Now easier to qualify for a penalty-free retirement distribution

The CARES Act provided taxpayers with the option to take penalty-free coronavirus-related withdrawals of retirement funds of up to $100,000 in the aggregate between January 1, 2020, and before December 31, 2020 (meaning the distribution must be taken by 12/30/2020 to qualify).

To qualify for the penalty relief, taxpayers must have a COVID-related reason for taking the money out of their retirement plan. The CARES Act provided a list of qualifying factors, and stated that other factors would be determined by the Secretary of the Treasury. IRS Notice 2020-50 provides us with those additional factors provided by the Secretary of the Treasury.

A qualified individual for purposes of coronavirus-related distributions:

  • To a person diagnosed with SARS-CoV-2 or COVID-19 by a test approved by the Centers for Disease Control and Prevention or whose spouse or dependent was so diagnosed;
  • To a person experiencing adverse financial consequences as a result of:
    • Being quarantined, furloughed, or laid off;
    • Having work hours reduced due to the virus;
    • Being unable to work due to a lack of child care;
    • The closing or reducing of hours of a business owned or operated by the individual due to such virus;
    • The individual having a reduction in pay (or self-employment income) due to COVID-19, or having a job offer rescinded or start date for a job delayed due to COVID-19;
    • The individual’s spouse or a member of the individual’s household (as defined below) being quarantined, being furloughed or laid off, or having work hours reduced due to COVID-19, being unable to work due to lack of childcare due to COVID-19, having a reduction in pay (or self-employment income) due to COVID-19, or having a job offer rescinded or start date for a job delayed due to COVID-19; or
    • Closing or reducing hours of a business owned or operated by the individual’s spouse or a member of the individual’s household due to COVID-19.

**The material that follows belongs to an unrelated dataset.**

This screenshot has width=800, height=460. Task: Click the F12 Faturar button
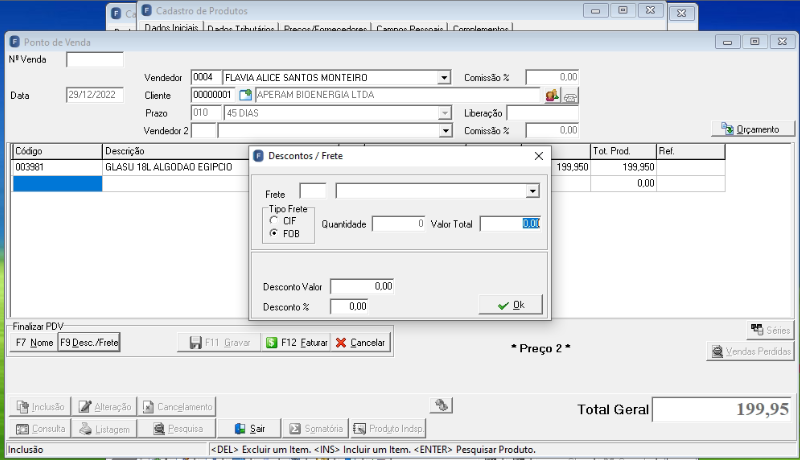tap(297, 343)
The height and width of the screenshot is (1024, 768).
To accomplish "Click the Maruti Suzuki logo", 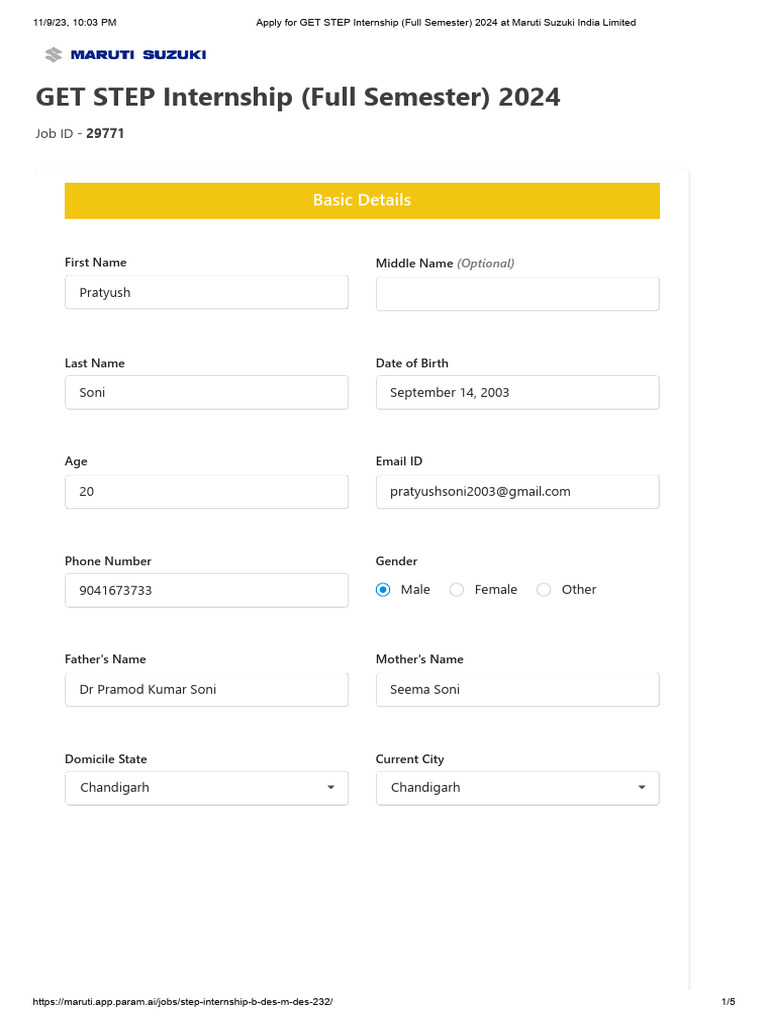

For purposes of applying these additional factors, a member of the individual’s household is someone who shares the individual’s principal residence.

Note: California does not conform to all of these provisions. Generally CA conforms to retirement-related items such as exclusion of the early withdrawal penalty, but they do NOT conform to changes made with regard to increasing allowable loan amounts from a qualified retirement account from $50k to $100k.